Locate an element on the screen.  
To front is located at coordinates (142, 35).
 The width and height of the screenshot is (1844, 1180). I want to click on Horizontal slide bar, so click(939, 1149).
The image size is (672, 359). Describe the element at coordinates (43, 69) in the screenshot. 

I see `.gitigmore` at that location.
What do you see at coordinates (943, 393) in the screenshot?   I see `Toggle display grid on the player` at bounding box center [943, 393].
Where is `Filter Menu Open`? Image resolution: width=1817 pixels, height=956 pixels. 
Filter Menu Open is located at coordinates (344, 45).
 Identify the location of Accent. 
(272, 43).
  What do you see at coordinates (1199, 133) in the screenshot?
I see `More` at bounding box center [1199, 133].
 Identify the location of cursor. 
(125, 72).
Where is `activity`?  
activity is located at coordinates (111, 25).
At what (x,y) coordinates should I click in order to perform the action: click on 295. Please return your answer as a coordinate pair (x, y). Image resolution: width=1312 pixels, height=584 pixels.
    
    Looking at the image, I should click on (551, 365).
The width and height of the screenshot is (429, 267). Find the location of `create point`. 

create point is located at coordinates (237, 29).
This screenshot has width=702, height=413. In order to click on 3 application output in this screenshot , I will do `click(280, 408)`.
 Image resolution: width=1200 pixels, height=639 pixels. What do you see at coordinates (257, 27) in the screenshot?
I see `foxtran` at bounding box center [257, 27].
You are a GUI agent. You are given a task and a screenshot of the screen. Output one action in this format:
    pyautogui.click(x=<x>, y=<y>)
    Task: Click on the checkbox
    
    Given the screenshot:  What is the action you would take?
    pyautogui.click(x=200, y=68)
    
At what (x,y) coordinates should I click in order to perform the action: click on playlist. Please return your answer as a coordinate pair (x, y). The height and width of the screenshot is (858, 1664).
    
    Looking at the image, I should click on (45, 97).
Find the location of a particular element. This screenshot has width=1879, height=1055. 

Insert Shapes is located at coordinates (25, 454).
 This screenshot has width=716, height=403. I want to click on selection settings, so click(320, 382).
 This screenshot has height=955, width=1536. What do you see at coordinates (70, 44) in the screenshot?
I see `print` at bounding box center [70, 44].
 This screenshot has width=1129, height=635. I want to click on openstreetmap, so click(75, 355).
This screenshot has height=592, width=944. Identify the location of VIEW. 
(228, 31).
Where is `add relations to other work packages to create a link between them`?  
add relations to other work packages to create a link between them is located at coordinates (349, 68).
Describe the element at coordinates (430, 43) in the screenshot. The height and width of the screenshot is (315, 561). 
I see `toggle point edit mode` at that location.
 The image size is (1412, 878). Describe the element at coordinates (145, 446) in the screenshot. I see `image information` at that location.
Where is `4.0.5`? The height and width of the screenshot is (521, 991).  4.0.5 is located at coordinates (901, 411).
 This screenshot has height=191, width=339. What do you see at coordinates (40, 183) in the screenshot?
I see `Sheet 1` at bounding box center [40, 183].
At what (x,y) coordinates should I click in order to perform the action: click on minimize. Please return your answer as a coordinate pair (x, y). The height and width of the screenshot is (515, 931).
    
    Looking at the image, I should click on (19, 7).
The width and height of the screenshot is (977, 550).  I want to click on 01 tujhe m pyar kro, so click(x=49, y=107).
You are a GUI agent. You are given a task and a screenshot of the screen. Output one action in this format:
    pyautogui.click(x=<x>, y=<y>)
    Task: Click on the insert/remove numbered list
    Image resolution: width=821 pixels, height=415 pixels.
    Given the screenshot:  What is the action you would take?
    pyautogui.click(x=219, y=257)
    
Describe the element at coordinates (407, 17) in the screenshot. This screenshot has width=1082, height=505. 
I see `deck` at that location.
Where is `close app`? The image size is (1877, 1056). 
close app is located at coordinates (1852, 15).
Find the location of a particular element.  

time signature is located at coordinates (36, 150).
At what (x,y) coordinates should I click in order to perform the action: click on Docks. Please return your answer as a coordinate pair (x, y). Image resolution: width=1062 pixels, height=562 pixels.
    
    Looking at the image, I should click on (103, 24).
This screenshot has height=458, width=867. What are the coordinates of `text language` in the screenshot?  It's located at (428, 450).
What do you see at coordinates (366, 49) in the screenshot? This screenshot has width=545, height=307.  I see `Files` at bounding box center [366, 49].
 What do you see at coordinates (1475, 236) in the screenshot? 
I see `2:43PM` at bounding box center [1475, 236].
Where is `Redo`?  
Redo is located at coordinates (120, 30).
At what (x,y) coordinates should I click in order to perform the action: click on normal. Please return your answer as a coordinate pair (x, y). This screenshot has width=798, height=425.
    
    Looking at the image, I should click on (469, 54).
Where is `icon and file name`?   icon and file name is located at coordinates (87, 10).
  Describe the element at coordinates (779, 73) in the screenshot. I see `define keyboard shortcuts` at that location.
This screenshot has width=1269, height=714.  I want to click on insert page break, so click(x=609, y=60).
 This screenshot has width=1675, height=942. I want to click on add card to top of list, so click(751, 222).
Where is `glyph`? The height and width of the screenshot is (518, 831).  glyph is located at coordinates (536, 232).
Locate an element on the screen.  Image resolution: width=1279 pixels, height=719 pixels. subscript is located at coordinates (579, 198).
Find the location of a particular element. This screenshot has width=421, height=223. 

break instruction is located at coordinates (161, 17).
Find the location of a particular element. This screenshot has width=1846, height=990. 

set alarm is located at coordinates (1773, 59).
════════
▶ **THE REQUEST**: Please rewrite the data from the line containing "What do you see at coordinates (943, 393)" down to the line containing "Looking at the image, I should click on (551, 365).", replacing "Identify" with "Determine" and leaving everything else as it is.

▶ **SOLUTION BELOW**:
What do you see at coordinates (943, 393) in the screenshot?   I see `Toggle display grid on the player` at bounding box center [943, 393].
Where is `Filter Menu Open`? Image resolution: width=1817 pixels, height=956 pixels. 
Filter Menu Open is located at coordinates (344, 45).
 Determine the location of Accent. 
(272, 43).
  What do you see at coordinates (1199, 133) in the screenshot?
I see `More` at bounding box center [1199, 133].
 Determine the location of cursor. 
(125, 72).
Where is `activity`?  
activity is located at coordinates (111, 25).
At what (x,y) coordinates should I click in order to perform the action: click on 295. Please return your answer as a coordinate pair (x, y). Image resolution: width=1312 pixels, height=584 pixels.
    
    Looking at the image, I should click on (551, 365).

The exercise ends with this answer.